41. S'agissant des garanties, l'article 6 du Contrat (pièce demanderesse n° 5) stipulait que l'acheteur était tenu d'avoir pris toutes mesures permettant de financer la mise en 'uvre du projet " Flower of the East " dans sa totalité et d'en faire la déclaration à [V], au plus tard six mois après la date de conclusion du Contrat, sous peine de résolution du contrat (« Otherwise, all the Contracts and relevant written agreements shall be rendered as " null and void " », ce qui signifie « Dans le cas contraire, tous les Contrats et accords écrits y relatifs seront "nuls et non avenus'' »).

42. La question du respect de leurs obligations par les Défendeurs a été largement discutée devant le tribunal arbitral, les parties s'opposant sur l'interprétation de l'article 6 précité, la portée des obligations mises à la charge des Défendeurs et les conséquences juridiques à en tirer (section 2 de la partie III de la sentence), qu'il n'appartient pas à la cour de réviser.
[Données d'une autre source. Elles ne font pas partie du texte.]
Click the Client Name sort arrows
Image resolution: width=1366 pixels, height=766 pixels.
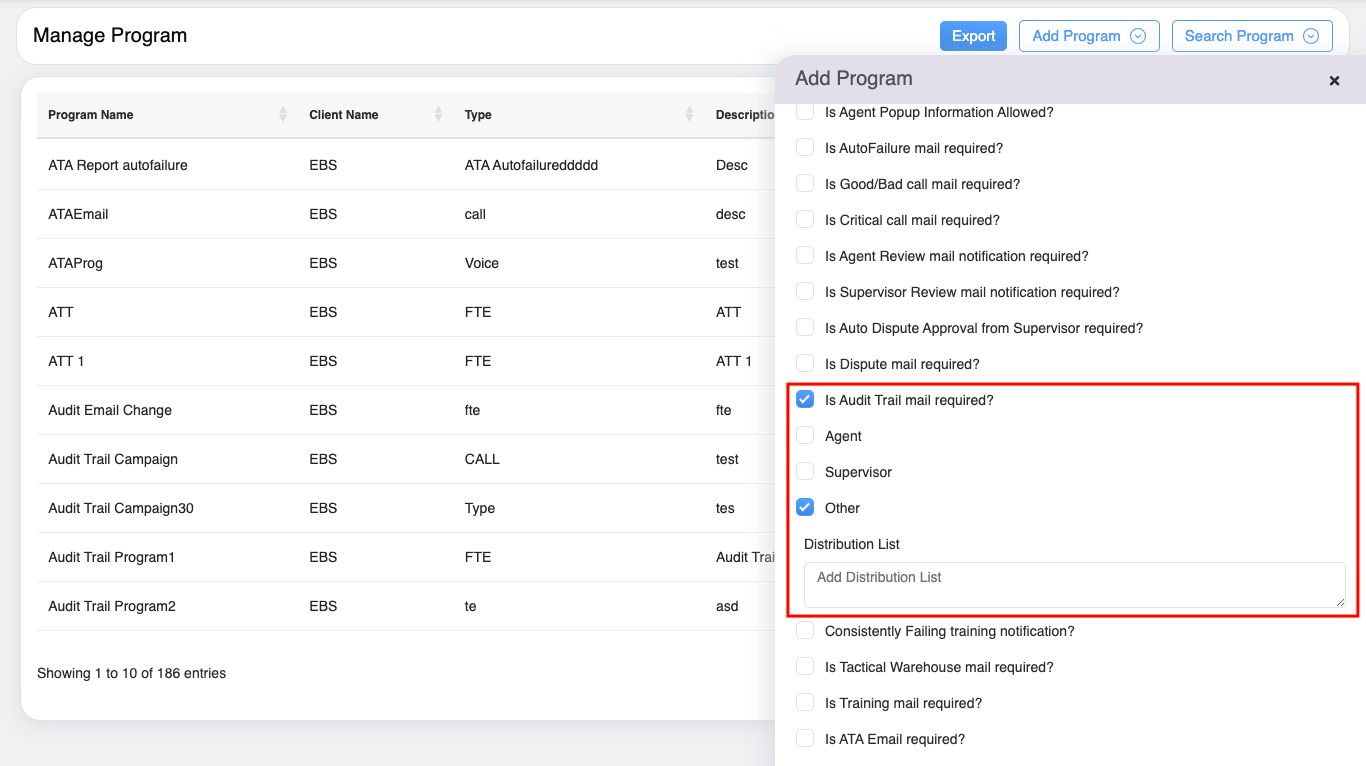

La cour relève en revanche que, devant le tribunal arbitral, la demanderesse au recours ne faisait pas valoir une absence de garanties comme indicateur d'une collusion pénalement répréhensible, mais le non-respect par les Défendeurs de leurs obligations de justifier du financement du projet.

43. Par ailleurs, s'agissant des conditions financières des Contrats anormalement avantageuses, qui constitueraient des indices de corruption, la demanderesse au recours ne justifie d'aucun élément autre que ceux mentionnés dans la motivation de la cour d'appel de Téhéran dans sa décision précitée du 25 janvier 2022, qu'elle se contente d'énumérer.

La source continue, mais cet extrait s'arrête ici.